Lay out the lines as a JSON list of strings, one string per line and leaving out any blank lines, starting with the line that contains "The width and height of the screenshot is (1125, 712)." and going on through the line that contains "click(x=925, y=520)".

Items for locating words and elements
════

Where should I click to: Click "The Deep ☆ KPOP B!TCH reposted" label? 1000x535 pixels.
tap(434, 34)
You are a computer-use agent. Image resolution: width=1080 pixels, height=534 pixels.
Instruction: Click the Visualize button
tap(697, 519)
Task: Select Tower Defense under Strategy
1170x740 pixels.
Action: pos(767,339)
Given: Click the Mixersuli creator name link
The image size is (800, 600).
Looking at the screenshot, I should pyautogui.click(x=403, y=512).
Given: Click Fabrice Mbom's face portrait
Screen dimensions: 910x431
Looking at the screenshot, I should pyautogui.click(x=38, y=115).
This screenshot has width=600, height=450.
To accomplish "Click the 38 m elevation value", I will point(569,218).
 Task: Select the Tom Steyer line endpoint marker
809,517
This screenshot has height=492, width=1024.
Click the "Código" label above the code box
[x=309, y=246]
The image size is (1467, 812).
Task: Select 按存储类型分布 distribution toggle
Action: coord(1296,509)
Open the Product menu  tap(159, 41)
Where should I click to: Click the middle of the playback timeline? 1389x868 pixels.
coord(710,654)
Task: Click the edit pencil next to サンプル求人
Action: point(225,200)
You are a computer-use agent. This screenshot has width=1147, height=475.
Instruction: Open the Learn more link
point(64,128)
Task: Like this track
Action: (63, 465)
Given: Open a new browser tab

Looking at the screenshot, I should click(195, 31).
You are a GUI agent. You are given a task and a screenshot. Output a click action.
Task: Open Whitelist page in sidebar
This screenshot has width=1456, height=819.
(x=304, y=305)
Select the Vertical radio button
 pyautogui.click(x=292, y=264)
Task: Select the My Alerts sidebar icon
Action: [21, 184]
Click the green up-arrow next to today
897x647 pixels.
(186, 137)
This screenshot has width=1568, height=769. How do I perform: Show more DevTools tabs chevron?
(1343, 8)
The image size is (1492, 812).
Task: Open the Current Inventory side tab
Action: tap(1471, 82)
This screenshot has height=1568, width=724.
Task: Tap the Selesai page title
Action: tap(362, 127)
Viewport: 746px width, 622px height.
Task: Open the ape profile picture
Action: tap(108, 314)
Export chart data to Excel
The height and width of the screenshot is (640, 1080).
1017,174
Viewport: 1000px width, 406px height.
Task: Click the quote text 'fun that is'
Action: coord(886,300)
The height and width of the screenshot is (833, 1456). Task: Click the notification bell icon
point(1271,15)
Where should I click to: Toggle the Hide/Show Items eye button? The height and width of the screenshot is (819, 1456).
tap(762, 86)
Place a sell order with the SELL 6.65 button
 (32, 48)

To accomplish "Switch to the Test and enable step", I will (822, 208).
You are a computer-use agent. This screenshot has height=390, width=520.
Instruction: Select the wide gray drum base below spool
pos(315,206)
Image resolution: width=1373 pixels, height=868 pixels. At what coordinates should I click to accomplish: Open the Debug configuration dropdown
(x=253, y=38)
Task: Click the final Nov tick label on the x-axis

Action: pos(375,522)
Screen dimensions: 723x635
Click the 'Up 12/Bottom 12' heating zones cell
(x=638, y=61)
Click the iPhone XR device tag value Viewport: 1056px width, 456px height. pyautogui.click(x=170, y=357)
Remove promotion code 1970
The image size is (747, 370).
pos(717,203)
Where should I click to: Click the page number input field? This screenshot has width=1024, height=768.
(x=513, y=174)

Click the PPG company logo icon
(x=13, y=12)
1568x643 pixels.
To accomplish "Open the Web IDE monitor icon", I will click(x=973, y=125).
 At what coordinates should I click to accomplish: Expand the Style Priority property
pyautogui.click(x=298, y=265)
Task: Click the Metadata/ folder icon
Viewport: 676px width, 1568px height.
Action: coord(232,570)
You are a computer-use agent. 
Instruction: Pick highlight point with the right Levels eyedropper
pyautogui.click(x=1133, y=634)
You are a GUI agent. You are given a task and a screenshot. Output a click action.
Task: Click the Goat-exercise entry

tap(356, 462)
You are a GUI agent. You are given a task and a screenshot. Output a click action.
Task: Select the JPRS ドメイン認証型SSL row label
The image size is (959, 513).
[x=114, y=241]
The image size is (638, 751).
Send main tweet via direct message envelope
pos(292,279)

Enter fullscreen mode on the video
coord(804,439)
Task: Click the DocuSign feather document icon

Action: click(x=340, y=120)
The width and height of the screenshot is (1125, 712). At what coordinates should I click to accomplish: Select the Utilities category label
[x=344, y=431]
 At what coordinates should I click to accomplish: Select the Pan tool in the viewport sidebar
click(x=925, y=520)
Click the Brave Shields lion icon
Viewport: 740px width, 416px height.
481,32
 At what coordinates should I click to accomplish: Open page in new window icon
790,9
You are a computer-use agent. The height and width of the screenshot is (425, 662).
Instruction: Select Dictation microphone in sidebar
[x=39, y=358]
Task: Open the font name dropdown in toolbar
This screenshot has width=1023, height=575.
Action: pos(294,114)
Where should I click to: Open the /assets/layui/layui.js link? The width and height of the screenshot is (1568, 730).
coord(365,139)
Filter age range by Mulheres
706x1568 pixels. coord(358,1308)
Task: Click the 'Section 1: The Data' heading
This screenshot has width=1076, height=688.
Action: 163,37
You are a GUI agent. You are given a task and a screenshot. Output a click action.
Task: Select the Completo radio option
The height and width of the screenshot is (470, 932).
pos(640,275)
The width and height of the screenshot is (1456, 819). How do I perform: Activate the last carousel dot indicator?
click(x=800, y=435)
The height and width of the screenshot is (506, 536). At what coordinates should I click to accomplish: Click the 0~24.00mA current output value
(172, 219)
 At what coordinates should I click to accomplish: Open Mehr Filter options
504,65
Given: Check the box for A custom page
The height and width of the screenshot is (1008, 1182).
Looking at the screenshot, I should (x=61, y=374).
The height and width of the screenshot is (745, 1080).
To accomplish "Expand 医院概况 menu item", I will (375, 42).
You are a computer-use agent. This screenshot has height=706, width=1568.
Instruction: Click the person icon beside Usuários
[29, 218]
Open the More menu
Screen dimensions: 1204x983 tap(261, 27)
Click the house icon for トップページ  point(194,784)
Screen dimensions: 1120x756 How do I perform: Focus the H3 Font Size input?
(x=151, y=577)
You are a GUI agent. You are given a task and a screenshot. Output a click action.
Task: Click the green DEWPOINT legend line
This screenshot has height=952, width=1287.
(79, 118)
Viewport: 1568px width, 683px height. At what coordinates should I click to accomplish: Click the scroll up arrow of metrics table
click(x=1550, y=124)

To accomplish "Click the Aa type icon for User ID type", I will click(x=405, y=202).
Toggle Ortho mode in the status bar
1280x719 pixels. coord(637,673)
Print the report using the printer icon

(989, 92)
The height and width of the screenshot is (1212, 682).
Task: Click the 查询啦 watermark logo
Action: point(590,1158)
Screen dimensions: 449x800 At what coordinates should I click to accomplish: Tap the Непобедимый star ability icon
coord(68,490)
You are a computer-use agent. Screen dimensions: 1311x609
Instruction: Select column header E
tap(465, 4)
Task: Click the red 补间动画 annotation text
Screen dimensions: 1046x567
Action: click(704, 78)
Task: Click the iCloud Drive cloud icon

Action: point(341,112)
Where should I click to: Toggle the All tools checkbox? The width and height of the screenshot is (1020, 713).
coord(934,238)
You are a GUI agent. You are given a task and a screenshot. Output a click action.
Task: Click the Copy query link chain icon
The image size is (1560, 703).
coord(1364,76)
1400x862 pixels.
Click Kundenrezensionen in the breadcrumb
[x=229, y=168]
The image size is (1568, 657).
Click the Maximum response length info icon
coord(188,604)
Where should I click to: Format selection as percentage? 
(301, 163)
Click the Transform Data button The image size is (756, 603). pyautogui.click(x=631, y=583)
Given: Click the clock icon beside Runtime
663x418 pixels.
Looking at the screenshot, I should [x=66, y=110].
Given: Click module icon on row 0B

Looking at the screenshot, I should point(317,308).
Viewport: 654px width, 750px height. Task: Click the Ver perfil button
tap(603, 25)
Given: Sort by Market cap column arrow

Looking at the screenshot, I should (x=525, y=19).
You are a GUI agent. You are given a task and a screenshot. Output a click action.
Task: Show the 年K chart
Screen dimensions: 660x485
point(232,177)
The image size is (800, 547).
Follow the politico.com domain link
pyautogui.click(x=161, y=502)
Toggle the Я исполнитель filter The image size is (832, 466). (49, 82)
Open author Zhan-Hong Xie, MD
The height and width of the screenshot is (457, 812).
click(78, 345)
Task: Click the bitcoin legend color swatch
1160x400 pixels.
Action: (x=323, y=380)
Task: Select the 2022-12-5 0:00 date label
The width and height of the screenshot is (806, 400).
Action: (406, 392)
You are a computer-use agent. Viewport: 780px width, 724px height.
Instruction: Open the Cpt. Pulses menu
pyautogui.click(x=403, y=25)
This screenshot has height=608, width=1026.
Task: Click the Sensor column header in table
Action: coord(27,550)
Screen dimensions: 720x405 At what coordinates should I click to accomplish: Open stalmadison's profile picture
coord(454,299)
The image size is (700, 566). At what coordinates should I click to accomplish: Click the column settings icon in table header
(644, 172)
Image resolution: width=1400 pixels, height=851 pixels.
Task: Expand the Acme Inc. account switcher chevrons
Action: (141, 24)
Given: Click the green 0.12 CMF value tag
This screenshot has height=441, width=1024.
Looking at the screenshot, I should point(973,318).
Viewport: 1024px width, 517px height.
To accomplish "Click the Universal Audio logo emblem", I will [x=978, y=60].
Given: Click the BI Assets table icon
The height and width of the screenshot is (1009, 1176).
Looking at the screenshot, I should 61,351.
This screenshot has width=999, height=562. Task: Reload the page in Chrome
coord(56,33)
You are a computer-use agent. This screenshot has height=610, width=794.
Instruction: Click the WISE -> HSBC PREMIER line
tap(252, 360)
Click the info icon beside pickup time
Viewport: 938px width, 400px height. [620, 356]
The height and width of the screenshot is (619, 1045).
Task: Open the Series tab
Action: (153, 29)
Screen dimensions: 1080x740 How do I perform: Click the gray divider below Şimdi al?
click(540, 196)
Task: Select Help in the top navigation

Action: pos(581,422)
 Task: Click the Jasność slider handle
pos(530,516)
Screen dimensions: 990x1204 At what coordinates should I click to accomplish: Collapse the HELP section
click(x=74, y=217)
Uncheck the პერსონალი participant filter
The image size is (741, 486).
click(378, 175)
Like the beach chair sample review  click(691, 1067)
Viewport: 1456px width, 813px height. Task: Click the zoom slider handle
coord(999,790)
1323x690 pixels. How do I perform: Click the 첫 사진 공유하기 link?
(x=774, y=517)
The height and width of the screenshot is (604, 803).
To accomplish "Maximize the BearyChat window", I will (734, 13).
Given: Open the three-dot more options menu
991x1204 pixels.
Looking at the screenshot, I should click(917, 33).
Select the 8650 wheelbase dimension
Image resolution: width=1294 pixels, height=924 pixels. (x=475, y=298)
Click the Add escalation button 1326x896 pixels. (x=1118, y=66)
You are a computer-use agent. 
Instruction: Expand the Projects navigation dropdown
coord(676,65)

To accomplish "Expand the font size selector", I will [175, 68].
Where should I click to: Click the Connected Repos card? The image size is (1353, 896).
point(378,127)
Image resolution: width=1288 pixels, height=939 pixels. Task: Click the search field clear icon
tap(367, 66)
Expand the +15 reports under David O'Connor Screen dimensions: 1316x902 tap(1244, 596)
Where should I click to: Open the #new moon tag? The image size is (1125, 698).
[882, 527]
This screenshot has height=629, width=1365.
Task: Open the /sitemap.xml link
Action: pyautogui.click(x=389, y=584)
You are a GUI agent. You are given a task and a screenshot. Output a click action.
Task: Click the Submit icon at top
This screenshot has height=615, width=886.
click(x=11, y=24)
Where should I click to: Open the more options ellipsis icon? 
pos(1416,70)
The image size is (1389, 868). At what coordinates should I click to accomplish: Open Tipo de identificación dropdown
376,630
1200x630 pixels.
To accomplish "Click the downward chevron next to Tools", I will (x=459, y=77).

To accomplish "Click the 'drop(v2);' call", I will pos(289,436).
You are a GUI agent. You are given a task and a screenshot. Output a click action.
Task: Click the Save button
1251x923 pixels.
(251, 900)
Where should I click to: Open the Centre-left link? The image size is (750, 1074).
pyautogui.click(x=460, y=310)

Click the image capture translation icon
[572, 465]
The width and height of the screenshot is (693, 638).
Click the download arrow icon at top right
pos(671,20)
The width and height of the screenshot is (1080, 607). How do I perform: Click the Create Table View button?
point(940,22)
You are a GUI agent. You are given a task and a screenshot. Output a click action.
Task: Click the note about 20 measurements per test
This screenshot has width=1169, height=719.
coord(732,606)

════

■ Written response ■
[
  "The width and height of the screenshot is (1125, 712). At what coordinates should I click to accomplish: Select the Utilities category label",
  "[x=344, y=431]",
  " At what coordinates should I click to accomplish: Select the Pan tool in the viewport sidebar",
  "click(x=925, y=520)"
]